In 2014, Google DeepMind patented an application of Q-learning to deep learning, entitled "deep reinforcement learning" or "deep Q-learning," that can play Atari 2600 games at expert human levels.
Variants
Deep Q-learning
The DeepMind system used a deep convolutional neural network, with layers of tiled convolutional filters to mimic the effects of receptive fields. Reinforcement learning is unstable or divergent when a nonlinear function approximator such as a neural network is used to represent Q. This instability comes from the correlations present in the sequence of observations, the fact that small updates to Q may significantly change the policy of the agent and the data distribution, and the correlations between Q and the target values.

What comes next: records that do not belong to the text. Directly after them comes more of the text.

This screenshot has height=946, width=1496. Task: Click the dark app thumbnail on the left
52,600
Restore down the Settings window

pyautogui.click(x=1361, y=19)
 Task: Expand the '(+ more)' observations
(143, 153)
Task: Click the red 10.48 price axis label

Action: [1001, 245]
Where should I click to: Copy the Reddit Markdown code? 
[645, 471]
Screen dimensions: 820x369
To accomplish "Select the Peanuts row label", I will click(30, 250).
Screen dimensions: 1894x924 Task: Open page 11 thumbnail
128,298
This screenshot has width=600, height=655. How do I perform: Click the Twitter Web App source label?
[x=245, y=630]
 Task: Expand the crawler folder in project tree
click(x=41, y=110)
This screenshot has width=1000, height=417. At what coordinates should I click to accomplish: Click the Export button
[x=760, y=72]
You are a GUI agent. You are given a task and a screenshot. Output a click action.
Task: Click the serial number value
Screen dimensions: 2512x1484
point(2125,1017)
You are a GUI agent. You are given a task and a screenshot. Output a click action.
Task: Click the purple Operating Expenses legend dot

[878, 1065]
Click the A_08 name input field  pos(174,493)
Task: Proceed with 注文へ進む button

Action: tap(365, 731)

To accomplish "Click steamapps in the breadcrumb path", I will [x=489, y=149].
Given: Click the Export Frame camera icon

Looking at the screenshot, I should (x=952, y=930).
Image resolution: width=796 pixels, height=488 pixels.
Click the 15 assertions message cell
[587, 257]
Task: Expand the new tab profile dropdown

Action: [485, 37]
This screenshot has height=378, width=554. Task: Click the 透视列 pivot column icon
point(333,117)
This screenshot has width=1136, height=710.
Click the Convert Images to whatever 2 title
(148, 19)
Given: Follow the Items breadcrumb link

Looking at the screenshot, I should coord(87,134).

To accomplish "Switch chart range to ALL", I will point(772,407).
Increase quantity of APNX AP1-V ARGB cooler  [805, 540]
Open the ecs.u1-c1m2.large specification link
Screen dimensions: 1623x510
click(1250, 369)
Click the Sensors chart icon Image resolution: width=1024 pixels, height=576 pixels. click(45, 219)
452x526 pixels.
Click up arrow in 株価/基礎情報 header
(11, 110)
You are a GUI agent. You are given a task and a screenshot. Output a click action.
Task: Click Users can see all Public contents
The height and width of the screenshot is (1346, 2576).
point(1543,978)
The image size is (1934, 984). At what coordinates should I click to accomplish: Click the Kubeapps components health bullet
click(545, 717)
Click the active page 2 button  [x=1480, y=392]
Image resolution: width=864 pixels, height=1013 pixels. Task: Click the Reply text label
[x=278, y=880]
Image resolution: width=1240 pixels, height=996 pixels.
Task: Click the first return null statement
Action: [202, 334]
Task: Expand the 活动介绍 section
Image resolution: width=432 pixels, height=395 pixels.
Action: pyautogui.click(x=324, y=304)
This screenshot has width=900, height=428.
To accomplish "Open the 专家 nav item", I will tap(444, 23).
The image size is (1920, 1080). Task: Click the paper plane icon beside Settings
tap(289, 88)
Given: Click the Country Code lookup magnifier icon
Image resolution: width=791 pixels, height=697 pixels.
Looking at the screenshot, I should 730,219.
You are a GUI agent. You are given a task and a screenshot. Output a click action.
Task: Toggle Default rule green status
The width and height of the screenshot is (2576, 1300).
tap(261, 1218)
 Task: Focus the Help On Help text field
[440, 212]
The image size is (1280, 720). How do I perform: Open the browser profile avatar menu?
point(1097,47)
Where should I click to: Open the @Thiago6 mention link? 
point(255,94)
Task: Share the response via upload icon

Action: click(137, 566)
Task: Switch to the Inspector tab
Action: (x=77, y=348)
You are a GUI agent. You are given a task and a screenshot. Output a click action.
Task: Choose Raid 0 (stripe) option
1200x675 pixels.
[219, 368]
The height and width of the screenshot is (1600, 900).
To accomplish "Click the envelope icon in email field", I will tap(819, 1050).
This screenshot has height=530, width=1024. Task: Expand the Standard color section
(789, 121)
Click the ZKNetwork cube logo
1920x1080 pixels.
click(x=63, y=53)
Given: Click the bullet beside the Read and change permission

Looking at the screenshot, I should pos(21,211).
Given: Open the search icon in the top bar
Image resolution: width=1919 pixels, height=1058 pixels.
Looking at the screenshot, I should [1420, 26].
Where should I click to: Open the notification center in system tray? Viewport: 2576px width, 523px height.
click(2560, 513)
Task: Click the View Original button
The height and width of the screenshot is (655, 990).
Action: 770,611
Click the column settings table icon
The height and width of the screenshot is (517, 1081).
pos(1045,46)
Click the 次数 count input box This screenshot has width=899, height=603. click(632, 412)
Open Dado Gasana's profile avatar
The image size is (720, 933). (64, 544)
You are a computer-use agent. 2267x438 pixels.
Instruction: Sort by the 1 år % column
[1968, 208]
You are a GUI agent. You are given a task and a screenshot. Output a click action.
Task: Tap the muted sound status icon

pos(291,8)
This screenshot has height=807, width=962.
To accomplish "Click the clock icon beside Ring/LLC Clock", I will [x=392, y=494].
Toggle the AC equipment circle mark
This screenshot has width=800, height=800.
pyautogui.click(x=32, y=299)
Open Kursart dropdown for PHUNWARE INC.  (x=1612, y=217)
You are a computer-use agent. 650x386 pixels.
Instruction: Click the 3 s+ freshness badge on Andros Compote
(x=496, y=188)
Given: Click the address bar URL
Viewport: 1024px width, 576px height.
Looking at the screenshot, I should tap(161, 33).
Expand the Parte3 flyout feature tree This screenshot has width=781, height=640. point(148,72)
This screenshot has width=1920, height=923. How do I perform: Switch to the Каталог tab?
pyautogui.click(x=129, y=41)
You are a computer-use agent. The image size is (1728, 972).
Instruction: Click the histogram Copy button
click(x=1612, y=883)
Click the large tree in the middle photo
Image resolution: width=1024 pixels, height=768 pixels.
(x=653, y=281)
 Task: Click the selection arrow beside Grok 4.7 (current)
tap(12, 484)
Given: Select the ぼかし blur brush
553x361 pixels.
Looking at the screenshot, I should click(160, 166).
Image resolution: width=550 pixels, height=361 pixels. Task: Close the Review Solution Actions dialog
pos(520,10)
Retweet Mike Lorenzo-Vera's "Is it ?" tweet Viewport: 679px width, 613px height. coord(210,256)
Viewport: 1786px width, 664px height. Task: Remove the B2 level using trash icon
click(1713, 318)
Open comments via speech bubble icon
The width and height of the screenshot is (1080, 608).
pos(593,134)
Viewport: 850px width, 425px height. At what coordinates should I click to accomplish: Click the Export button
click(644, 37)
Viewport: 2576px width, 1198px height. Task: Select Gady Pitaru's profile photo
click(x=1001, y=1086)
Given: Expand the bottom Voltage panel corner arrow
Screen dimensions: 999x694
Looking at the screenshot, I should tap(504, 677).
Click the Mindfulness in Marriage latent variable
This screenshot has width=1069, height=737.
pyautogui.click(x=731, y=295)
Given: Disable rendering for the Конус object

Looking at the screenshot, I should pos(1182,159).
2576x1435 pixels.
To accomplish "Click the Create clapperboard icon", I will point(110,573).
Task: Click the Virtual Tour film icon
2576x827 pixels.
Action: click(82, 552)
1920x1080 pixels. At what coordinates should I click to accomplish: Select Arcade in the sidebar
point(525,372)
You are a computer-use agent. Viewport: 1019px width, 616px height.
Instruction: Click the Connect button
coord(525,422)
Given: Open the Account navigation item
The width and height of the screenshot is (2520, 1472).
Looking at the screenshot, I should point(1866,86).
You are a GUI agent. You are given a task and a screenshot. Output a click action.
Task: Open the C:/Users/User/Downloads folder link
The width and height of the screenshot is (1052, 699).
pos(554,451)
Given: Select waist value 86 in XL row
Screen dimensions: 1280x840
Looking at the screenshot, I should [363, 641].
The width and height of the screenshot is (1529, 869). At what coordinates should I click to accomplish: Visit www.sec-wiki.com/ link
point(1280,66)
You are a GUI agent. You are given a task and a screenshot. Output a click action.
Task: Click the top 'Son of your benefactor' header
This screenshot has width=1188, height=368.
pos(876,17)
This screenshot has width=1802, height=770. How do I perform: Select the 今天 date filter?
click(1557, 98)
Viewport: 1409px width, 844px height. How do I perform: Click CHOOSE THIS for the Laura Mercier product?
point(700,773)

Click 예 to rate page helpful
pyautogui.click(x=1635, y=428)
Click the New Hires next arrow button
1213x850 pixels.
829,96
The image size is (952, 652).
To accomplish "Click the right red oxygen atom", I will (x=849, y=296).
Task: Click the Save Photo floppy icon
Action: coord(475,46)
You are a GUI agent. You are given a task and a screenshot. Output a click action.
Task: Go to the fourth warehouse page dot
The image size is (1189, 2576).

The method can be used for stochastic search in various domains and applications.The technique used experience replay, a biologically inspired mechanism that uses a random sample of prior actions instead of the most recent action to proceed. This removes correlations in the observation sequence and smooths changes in the data distribution. Iterative updates adjust Q towards target values that are only periodically updated, further reducing correlations with the target.